Was stimmt ist: Der Vagusnerv spielt eine zentrale Rolle im parasympathischen Nervensystem, also in dem Teil, der mit Ruhe, Regeneration und
Verdauung verbunden ist.
Was auch stimmt ist: Bei Reizdarm kann die Darm Hirn Achse eine wichtige Rolle spielen, und der Vagusnerv ist ein Teil dieser Kommunikation.
Was der Vagusnerv in deinem Alltag bedeutet
Du musst keine Nerven Anatomie lernen. Du darfst dir nur merken: Dein Körper hat zwei grobe Modi.
Der Aktivmodus, wenn du funktionierst, schnell bist, unter Druck stehst.
Der Ruhemodus, wenn dein Körper verdauen, regenerieren und runterfahren kann.
Viele mit Reizdarm leben lange im Aktivmodus. Nicht weil sie falsch sind, sondern weil Alltag so gebaut ist. Und dann wird Essen nicht verdaut, sondern nebenbei verarbeitet. Der Bauch reagiert, weil der Kontext angespannt ist.
Warum Reizdarm sich oft wie ein nervöser Darm anfühlt
Darm und Gehirn kommunizieren über mehrere Wege, und der Vagusnerv ist ein wichtiger Kanal dabei.
Wenn das System überfordert ist, kann sich das zeigen als Blähbauch, Druck, Völlegefühl oder wechselnde Stuhlmuster, vor allem in stressigen
Phasen.
Das bedeutet nicht, dass es nur psychisch ist. Es bedeutet, dass Körper und Stressreaktion zusammenarbeiten.
Der wichtigste Perspektivwechsel
Du brauchst keine perfekte Vagus Routine. Du brauchst Übergänge.
Übergänge vor dem Essen.
Übergänge nach dem Essen.
Übergänge am Abend.
Weil genau dort entscheidet sich, ob dein Körper in Richtung Verdauung schalten kann.
5 alltagstaugliche Vagus Tools, die nicht nach Selbstoptimierung klingen
1
Das Ausatmen länger machen
Zehn Atemzüge. Vier Sekunden ein, sechs Sekunden aus.
Du machst das nicht, um etwas zu erreichen. Du machst es, um dem Körper zu signalisieren: Kein Kampf.
2
Stimme nutzen, ohne es komisch zu machen
Summen unter der Dusche. Leise mitsingen im Auto.
Die Stimme ist für viele ein sanfter Weg, Spannung zu lösen, ohne dass man eine große Praxis daraus machen muss.
3
Schluck Tempo reduzieren
Das klingt banal, ist aber riesig. Wenn du schnell isst, schluckst du oft mehr Luft und bleibst im
Aktivmodus.
Ein moderner Hack ist nicht ein neues Supplement. Ein moderner Hack ist langsamer werden.
4
Wärme als Signal
Warmer Tee, warmes Essen, Wärmflasche am Abend. Nicht als Esoterik, sondern als Kontextwechsel. Viele erleben Wärme als beruhigend und leichter verdaulich.
5
Zehn Minuten leichter Spaziergang nach dem Essen
Nicht als Kalorien. Als Übergang. Ein sanfter Walk nach der Mahlzeit kann den Stressmodus unterbrechen und den Körper wieder in Rhythmus bringen.

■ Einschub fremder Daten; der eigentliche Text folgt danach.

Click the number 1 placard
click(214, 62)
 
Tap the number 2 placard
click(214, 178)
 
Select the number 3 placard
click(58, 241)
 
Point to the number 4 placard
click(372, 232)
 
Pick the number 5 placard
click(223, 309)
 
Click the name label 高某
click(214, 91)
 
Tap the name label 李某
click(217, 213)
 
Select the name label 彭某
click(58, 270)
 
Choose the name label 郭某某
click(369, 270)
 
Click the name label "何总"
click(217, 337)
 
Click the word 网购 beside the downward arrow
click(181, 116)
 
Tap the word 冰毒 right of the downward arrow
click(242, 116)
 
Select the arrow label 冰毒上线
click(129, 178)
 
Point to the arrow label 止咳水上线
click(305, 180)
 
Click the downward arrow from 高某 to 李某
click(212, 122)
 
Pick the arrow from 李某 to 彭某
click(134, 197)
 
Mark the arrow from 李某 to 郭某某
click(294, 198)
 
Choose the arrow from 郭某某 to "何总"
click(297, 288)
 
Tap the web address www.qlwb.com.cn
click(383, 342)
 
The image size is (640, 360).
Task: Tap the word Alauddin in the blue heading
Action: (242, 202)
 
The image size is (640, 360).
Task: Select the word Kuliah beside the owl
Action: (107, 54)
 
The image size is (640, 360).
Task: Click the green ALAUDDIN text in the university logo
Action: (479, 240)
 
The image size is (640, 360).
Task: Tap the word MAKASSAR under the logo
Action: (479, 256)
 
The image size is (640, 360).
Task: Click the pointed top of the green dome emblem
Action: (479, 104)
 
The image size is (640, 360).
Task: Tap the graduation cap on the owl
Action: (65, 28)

Woran du erkennst, dass dein Nervensystem beim Essen keine Sicherheit hat
Du isst schnell und merkst erst danach, was passiert.
Du hältst den Bauch unbewusst fest.
Du scannst direkt Symptome und wirst innerlich unruhig.
Du verträgst im Urlaub mehr als im Alltag.
Wenn du dich hier wiedererkennst, ist das eine Landkarte, keine Diagnose.